A companhia informa já ter direcionado mais de 2 bilhões de pessoas a fontes autênticas de notícias no mundo, desde janeiro, em duas de suas redes – o próprio Facebook e o Instagram. Mais de 350 milhões de usuários clicaram nos links indicados, segundo a companhia. Em ambos os serviços foram proibidos anúncios de produtos que prometem cura ou imunização em relação à covid-19. No Brasil, a empresa está oferecendo créditos para que o Ministério da Saúde promova campanhas publicitárias sobre o coronavírus. 

O WhatsApp, que é controlado pelo Facebook desde 2014, restringiu o número de vezes que uma mensagem pode ser compartilhada. Desde o dia 7, mensagens repassadas cinco vezes ou mais só podem ser enviadas para uma conversa por vez. Antes eram até cinco conversas. A companhia também testa uma nova versão de seu aplicativo, que trará o ícone de uma lupa em mensagens muito compartilhadas. Ao clicar no desenho, o usuário poderá pesquisar na internet sobre sua veracidade. 

Em seu blog oficial, o Twitter informa que desde 18 de março já removeu mais de 1,1 mil tuítes com conteúdo enganoso. “Os efeitos da covid-19 superaram qualquer momento que já vimos e é possível que, à medida que a pandemia continue, tenhamos uma sobrecarga em nosso serviço”, afirma a empresa. Cerca de 1,5 milhão de contas foram advertidas, informa a companhia, devido a comportamentos considerados manipuladores. 

No dia 29 de março, o Twitter apagou duas mensagens publicadas pelo presidente Jair Bolsonaro em sua conta oficial. Foi a primeira vez que isso ocorreu. Na ocasião, a empresa afirmou, em nota, que suas regras passaram a abranger conteúdo contrário a orientações de saúde pública de fontes oficiais e que pudessem colocar as pessoas em risco de transmitir a covid-19. 

O avanço das “fake news” tem ressaltado o trabalho das agências de checagem de notícias. O Facebook, que informa ter 55 parceiros de verificação no mundo, lançou um programa internacional de subsídio de US$ 1 milhão para aumentar a capacidade de checar informações. 

Em um intervalo de três semanas, o Fato ou Fake, serviço de checagem do Grupo Globo, ao qual pertence o Valor, analisou mais de 50 notícias falsas sobre a covid-19. É um movimento muito acima do normal. “No ano passado, publicávamos em média uma verificação a cada dois dias. Agora, já chegamos a publicar sete checagens em um dia”, diz Thiago Reis, coordenador do Fato ou Fake. 

Uma das preocupações centrais, diz Reis, é com notícias falsas que podem induzir o público a se descuidar em relação à doença. “Temos visto muitas receitas milagrosas”, afirma. Na lista estão desde sugestões caseiras, como tomar chá com alho fervido, até a indicação de tratamentos profissionais como sonoterapia e hemoterapia, cuja aplicação à doença também já foi contestada por conselhos profissionais. 
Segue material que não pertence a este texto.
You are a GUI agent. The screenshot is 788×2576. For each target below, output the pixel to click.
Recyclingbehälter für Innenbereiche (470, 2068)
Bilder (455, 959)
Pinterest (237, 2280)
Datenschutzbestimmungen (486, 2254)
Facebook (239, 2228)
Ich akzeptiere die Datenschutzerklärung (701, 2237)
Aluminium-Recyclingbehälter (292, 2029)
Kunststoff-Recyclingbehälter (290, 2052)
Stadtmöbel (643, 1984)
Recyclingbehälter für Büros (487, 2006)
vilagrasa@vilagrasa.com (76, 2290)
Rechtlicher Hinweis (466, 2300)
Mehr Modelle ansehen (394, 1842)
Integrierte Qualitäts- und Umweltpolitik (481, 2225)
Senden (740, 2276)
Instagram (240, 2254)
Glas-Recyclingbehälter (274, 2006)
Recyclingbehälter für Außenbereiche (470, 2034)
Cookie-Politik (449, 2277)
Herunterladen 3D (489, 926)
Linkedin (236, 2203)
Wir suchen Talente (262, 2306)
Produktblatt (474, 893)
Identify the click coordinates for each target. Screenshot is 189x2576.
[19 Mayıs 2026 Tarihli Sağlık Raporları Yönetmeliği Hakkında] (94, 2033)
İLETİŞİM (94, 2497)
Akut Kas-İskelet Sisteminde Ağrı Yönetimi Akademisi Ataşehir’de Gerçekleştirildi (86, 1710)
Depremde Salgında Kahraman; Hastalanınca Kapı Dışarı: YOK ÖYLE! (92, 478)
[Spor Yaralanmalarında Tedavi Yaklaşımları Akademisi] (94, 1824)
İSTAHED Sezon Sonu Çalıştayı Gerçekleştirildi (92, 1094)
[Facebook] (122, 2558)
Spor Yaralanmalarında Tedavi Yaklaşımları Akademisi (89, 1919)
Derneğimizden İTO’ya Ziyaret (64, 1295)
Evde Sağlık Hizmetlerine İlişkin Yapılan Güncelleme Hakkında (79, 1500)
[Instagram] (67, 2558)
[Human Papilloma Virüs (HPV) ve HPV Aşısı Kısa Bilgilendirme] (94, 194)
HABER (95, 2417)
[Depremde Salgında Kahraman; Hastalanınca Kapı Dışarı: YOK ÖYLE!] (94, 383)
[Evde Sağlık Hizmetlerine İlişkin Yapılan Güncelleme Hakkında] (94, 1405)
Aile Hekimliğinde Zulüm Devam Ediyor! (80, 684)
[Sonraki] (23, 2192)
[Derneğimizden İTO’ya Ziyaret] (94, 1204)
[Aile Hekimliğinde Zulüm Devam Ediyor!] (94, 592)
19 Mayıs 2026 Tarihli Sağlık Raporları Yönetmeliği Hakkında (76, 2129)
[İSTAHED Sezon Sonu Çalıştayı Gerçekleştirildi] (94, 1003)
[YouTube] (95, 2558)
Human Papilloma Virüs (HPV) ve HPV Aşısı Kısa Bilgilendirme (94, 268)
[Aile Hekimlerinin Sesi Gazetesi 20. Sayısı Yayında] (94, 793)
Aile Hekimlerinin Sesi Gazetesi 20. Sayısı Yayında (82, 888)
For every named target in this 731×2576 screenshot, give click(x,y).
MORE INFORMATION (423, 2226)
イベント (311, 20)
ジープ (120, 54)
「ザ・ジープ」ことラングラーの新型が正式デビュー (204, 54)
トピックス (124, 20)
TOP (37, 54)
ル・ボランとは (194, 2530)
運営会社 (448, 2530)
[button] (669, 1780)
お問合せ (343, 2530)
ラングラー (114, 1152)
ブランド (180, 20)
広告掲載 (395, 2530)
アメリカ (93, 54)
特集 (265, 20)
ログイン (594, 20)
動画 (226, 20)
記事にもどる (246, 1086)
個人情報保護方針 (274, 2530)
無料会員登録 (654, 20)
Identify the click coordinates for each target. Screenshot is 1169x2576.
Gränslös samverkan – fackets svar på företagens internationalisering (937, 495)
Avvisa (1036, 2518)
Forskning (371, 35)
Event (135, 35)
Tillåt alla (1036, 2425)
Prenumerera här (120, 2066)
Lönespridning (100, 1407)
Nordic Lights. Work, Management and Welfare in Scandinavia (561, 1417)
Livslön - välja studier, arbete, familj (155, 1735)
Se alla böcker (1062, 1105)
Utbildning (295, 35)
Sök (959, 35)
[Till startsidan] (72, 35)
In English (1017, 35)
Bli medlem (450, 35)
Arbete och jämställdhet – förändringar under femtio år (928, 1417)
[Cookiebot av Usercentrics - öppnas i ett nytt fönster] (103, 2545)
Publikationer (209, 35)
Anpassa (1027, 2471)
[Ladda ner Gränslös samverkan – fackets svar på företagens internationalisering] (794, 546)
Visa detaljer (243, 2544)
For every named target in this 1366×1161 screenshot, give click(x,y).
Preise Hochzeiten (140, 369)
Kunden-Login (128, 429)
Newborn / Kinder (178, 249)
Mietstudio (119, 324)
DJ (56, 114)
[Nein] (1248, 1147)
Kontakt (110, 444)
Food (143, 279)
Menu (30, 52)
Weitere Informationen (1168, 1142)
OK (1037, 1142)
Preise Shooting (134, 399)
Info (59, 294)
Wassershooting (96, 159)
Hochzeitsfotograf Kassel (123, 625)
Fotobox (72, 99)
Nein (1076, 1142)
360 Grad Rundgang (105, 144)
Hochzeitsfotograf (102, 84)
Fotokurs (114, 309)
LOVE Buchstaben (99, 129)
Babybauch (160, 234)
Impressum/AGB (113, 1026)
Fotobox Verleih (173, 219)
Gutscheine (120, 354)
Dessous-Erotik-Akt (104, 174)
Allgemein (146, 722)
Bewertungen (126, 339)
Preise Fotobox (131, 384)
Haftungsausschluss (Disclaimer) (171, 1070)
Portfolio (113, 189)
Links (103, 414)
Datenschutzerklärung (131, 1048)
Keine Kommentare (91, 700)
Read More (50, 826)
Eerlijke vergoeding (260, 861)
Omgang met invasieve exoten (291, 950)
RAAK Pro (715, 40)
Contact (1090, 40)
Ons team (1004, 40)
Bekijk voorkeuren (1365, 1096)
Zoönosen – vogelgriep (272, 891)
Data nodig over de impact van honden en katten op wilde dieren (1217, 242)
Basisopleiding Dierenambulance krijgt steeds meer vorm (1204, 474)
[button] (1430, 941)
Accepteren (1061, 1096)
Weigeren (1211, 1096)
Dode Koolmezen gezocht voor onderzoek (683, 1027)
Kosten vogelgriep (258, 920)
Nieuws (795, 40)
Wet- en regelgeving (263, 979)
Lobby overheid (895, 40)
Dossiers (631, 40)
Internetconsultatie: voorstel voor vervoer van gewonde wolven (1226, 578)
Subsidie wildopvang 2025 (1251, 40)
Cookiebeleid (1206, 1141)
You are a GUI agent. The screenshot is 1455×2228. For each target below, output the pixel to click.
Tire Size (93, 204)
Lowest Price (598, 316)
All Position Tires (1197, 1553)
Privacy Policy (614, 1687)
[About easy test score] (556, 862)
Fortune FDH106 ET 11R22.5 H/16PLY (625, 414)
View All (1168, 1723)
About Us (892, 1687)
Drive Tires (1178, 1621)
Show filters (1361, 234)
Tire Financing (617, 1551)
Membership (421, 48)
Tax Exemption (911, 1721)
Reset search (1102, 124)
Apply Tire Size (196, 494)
Em São Paulo, epicentro da covid-19 no Brasil, o governo do Estado montou um centro de combate às “fake news”. Foi aberto um canal de informações no aplicativo Telegram, que na primeira semana reuniu 21 mil inscritos, e um site especial, que tem recebido cerca de 2 milhões de visitantes. A equipe encarregada de analisar as notícias reúne profissionais de comunicação e técnicos de saúde. 

“As ‘fake news’ entraram no senso comum”, diz o secretário executivo da Secretaria de Comunicação de São Paulo, Eduardo Pugnali. O apelo das notícias falsas é que a complexidade dos fatos é ignorada. Em seu lugar, entram teorias da conspiração, de lógica simplificada. “E elas sempre mexem com medos das pessoas, como morte, perda do emprego, comunismo etc”, diz o secretário. 

Como nas companhias de internet, a maior preocupação das autoridades é com boatos que estimulem comportamentos arriscados em relação à doença. Mas há outras categorias danosas de “fake news”, como as tentativas de estelionato. Recentemente, foi descoberto um golpe on-line que visava tirar dinheiro das pessoas com uma falsa “vaquinha” virtual. Os recursos seriam supostamente destinados a ajudar o governo do Estado. Quando detectada, esse tipo de ocorrência é encaminhada para investigação pela Delegacia de Crimes Eletrônicos, informa Pugnali. “[Combater as ‘fake news’] é como tirar areia da praia”, diz ele. “Mas é um trabalho que precisa ser feito.”